===== Source passage =====
Why did the new Robocop suck? Or for that matter, the new Total Recall? We all have out theories, but I think Paul Verhoeven, who directed both originals, nailed it in this quote:

Somehow they seem to think that the lightness of say Total Recall and Robocop is a hindrance. So they take these somewhat absurd stories and make them much too serious. I think that is a mistake. Especially in Robocop when he awakens they gave him the same brain. He’s a horribly injured and amputated victim, which is horrifying and tragic from the very beginning. So we didn’t do that in Robocop. His brain is gone and he has only flashes of memory and needs to go to a computer to find out who he even is. I think by not having a robot brain, you make the movie much heavier and I don’t think that helps the movie in anyway. It becomes more silly or absurd, but in the wrong way. Both those movies needed the distance of satire or comedy to situate it for audiences. Playing it straight without any humour is a problem and not an improvement.
=====
:: Short exercise 1 ::
Answer these questions from the passage on the Robocop and Total Recall remakes, one answer per line.
(a) Who directed both original films?
(b) In the original Robocop, where does he have to go to find out who he is?
(c) According to the quote, what did both movies need to situate them for audiences?
:: Short exercise 2 ::
Summarize the passage on the Robocop and Total Recall remakes in two sentences.
:: Short exercise 3 ::
Carry on the passage about the Robocop and Total Recall remakes, starting after its final sentence.
===== Entries =====
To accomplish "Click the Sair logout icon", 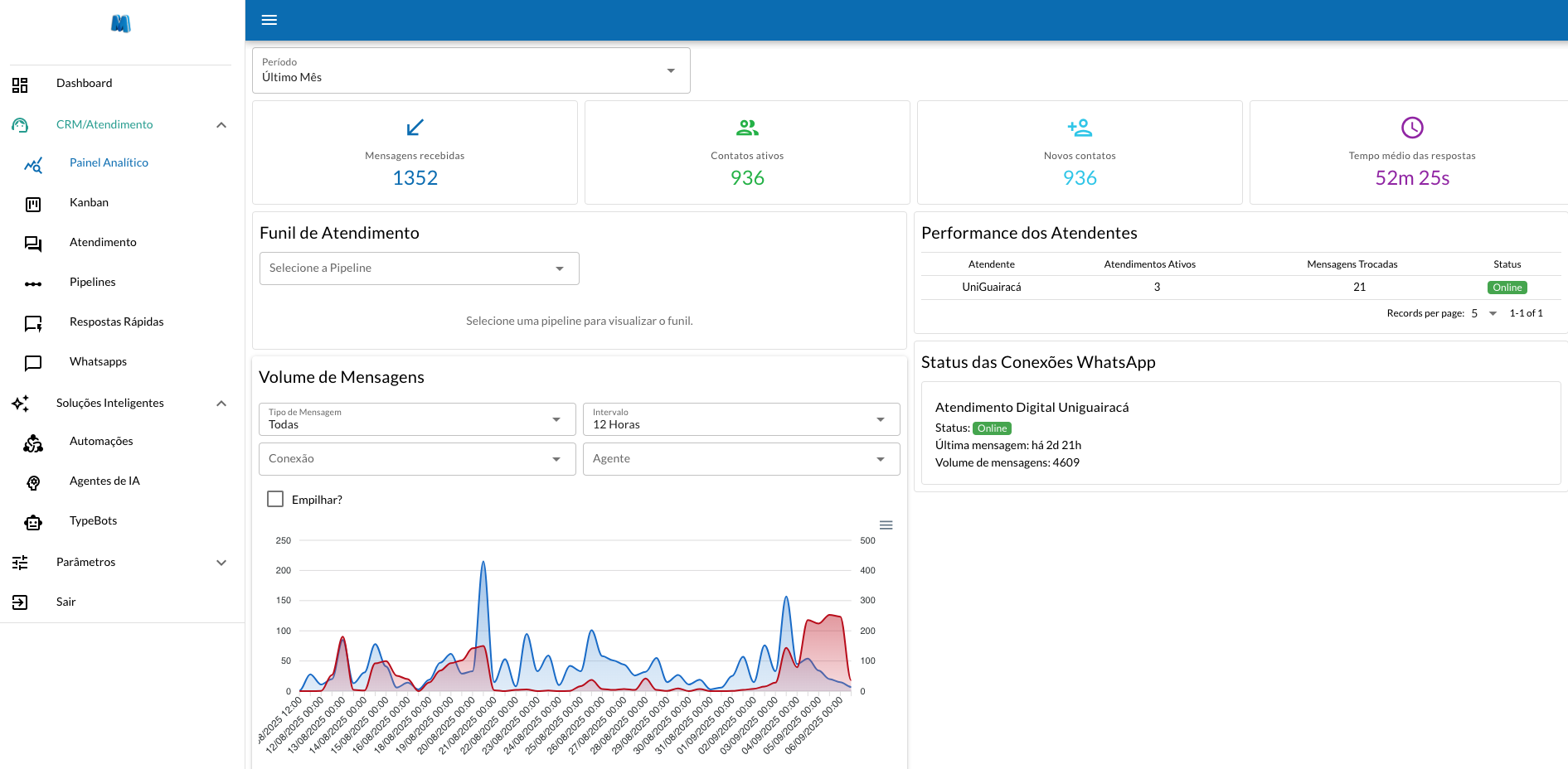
=====
===== Entries =====
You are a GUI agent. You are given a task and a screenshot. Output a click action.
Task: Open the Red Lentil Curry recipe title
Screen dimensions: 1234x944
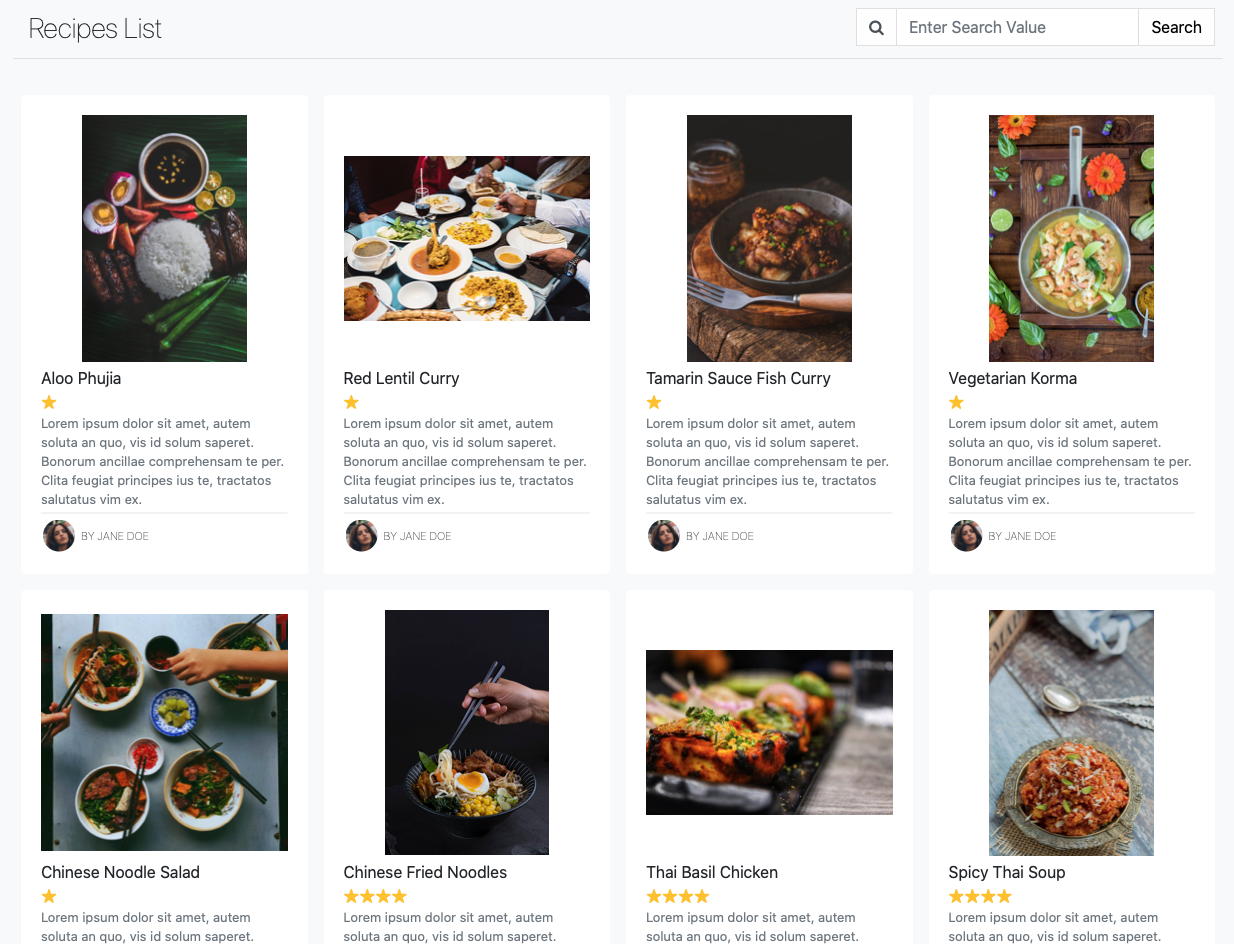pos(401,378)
=====
:: Written answer 1 ::
(a) Paul Verhoeven
(b) To a computer
(c) The distance of satire or comedy

:: Written answer 2 ::
The passage asks why the new Robocop and Total Recall were bad and points to a quote from Paul Verhoeven, who directed both originals. Verhoeven says the remakes took somewhat absurd stories and made them much too serious, for instance by giving Robocop the same brain, when both films needed the distance of satire or comedy.

:: Written answer 3 ::
Verhoeven, especially during that period of his career, would push perception by embracing absurdity. In his films gratuitous sex and ultra violence are used to suggest a state of hyper-reality. In the same way a cartoon show such as The Simpsons or South Park can get away with themes no live-action peers could touch, Robocop and Total Recall (as well as Starship Troopers and Basic Instinct) could cross lines without alienating audiences because they seemed to occupy a different reality.